Circuit Court of Appeals, Fifth Circuit.

March 3, 1928.

Rehearing Denied March 31, 1928.

Hugh S. Suthon and Hugh M. Wilkinson, both of New Orleans, La. (John J. McCloskey, of New Orleans, La., on the brief), for appellants.

Wayne G. Borah, U. S. Atty., of New Orleans, La.

Before WALKER, BRYAN, and FOSTER, Circuit Judges.

BRYAN, Circuit Judge.

Appellants were convicted under section 39 of the Criminal Code (18 USCA ยง 91) of bribing a federal prohibition agent to permit them unlawfully to manufacture at their brewery, and to sell, intoxicating liquors in violation of the National Prohibition Act (27 USCA). They admitted giving the bribe for the purpose alleged in the indictment, but claimed as their sole defense that the prohibition agent who received it induced them to do so.

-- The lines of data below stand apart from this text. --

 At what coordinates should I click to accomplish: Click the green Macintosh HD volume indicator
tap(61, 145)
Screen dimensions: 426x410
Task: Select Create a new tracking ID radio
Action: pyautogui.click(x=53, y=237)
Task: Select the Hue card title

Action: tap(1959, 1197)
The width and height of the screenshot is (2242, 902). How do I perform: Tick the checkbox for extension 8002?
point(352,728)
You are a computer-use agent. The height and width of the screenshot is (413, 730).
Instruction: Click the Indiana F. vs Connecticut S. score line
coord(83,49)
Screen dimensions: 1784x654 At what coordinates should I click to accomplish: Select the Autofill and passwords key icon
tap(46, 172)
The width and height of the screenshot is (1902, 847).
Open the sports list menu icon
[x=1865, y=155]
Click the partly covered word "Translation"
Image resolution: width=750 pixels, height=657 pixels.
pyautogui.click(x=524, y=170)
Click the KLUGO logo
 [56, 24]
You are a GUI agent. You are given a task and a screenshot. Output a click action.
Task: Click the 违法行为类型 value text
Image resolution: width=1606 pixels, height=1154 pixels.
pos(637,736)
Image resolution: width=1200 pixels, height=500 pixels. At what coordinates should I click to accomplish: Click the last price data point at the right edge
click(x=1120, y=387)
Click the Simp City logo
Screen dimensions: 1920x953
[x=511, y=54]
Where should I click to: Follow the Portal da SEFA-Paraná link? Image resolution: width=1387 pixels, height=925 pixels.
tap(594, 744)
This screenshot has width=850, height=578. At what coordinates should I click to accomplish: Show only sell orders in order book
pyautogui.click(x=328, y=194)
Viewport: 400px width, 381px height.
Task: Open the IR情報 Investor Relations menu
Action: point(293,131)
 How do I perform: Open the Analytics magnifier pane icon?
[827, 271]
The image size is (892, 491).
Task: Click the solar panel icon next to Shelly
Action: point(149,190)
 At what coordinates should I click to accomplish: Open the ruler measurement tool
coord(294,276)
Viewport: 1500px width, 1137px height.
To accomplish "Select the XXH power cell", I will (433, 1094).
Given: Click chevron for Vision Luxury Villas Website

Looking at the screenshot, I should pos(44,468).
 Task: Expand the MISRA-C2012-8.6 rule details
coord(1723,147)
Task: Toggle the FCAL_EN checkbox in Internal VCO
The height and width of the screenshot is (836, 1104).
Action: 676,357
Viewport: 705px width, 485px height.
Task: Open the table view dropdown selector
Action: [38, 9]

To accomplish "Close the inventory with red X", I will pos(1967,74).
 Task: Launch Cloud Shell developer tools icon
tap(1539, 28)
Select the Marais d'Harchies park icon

The assignments of error are based on the refusal of the court to give the charges requested on the subject of entrapment, and on a charge given by the court on the subject of burden of proof. The charges requested and refused were to the effect that appellants should be acquitted if they had no intention to commit bribery, but were induced to do so by the government agent, even though without any suggestion from such agent they may voluntarily have committed or intended to commit some other offense, as, for example, a violation of the Prohibition Law.

The court charged of its own motion that where an officer of the government induced an individual to commit an act made punishable by law, which that individual had no intention of committing, that particular act is no longer to be regarded as a crime, and there could be no conviction; that the test was whether the offense originated in the mind of the accused, or in the mind of the official, and if the idea of bribery originated in the mind of the government officer, and not in the mind of the accused, the defense of entrapment was complete, and that any defendant who had established such a defense should be acquitted. The court further charged that the burden was on appellants to prove the defense of entrapment, but before the jury retired corrected that charge, and stated that whether or not entrapment was shown was a question to be determined from all the evidence in the case. Elsewhere *626 in the charge the jury were instructed that the burden of proof beyond a reasonable doubt was on the government.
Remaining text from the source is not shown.